Saint Eustathius and his retinue, Theopistis his wife, Agapios and Theopistos his children
Celebration Date: 20/09
Eustathius was a respected officer in Rome and came to the Christian faith in a wonderful way.
When he was once hunting a deer, he saw a cross on its antlers and heard a voice calling him to the right faith. Thus he believed and was baptized with the name Eustathius of Placidas which was called before, as well as his wife Tatiani in Theopistis, and also their two children Agapios and Theopistus.
When the emperor Trajan learned that he had converted to Christianity, he stripped him of his highest military rank and exiled him and his entire family. However, along the way, he was separated from Theopistus’ wife and his two children, Theopistus and Agapius. This fact made Efstathios very bitter.
Years later, when Trajan was in great military difficulty, he remembered his ablest officer Eustathius.

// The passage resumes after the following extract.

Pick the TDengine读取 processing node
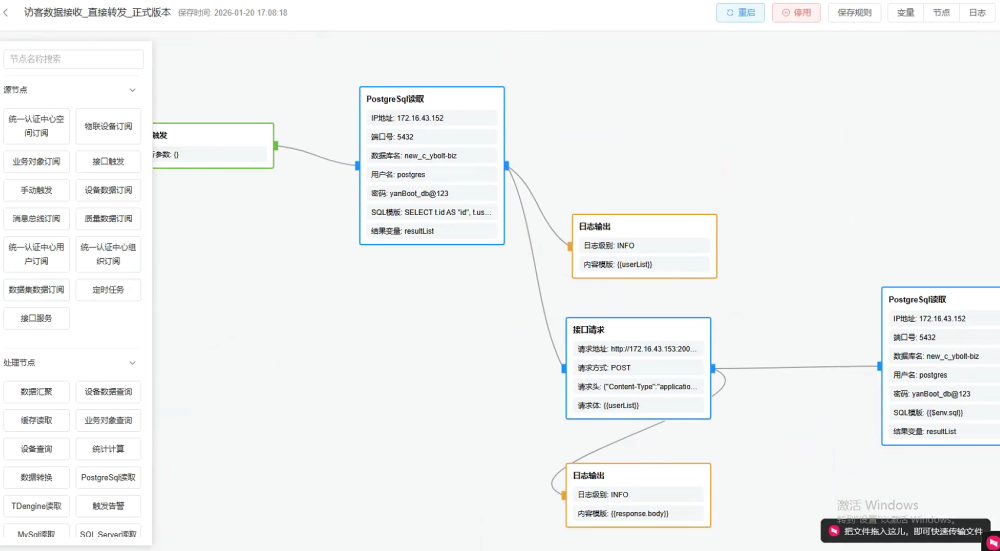The height and width of the screenshot is (551, 1000). pyautogui.click(x=37, y=506)
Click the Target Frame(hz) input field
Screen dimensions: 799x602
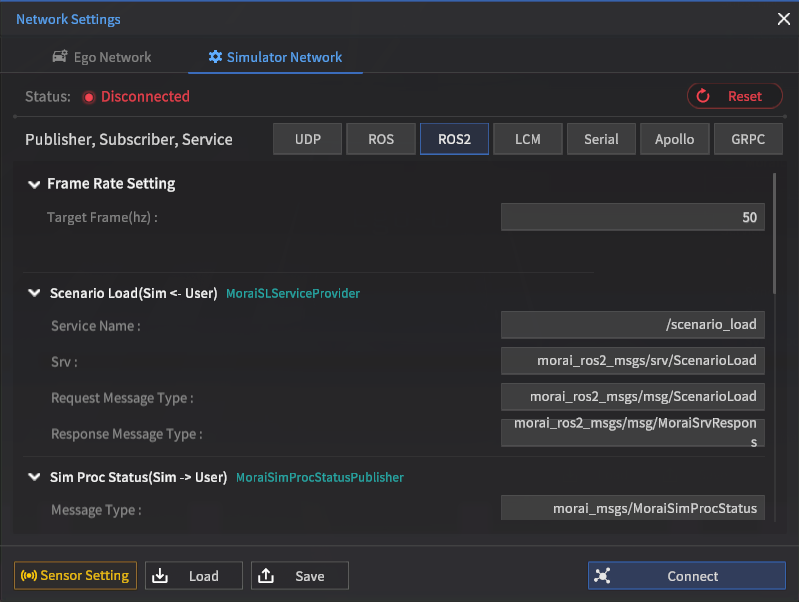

So he brought him back into service, and Eustathius, with the bravery and strategy that distinguished him, contributed greatly to the victory. In fact, on the way, he found his family and felt great joy.
However, Trajan’s successor, Hadrian, demanded that Eustathius attend the sacrifices of the pagan gods. Efstathios, of course, refused, as a result of which he and his family were tortured. But their love for Christ strengthened their souls in the tortures, even remembering the divine words, which say:
“Blessed is the man who endures temptation, for being born a probationer he receives the crown of life, which the Lord has promised to those who love him” (Epistle of James, 1:12). Happy, that is, is the man who endures the test of sorrows with patience. For thus he becomes firm and tested, to receive the bright and glorious crown of eternal life, which the Lord promised to those who love Him.
Finally, Eustathius and his family died in a red-hot copper ox (117 AD).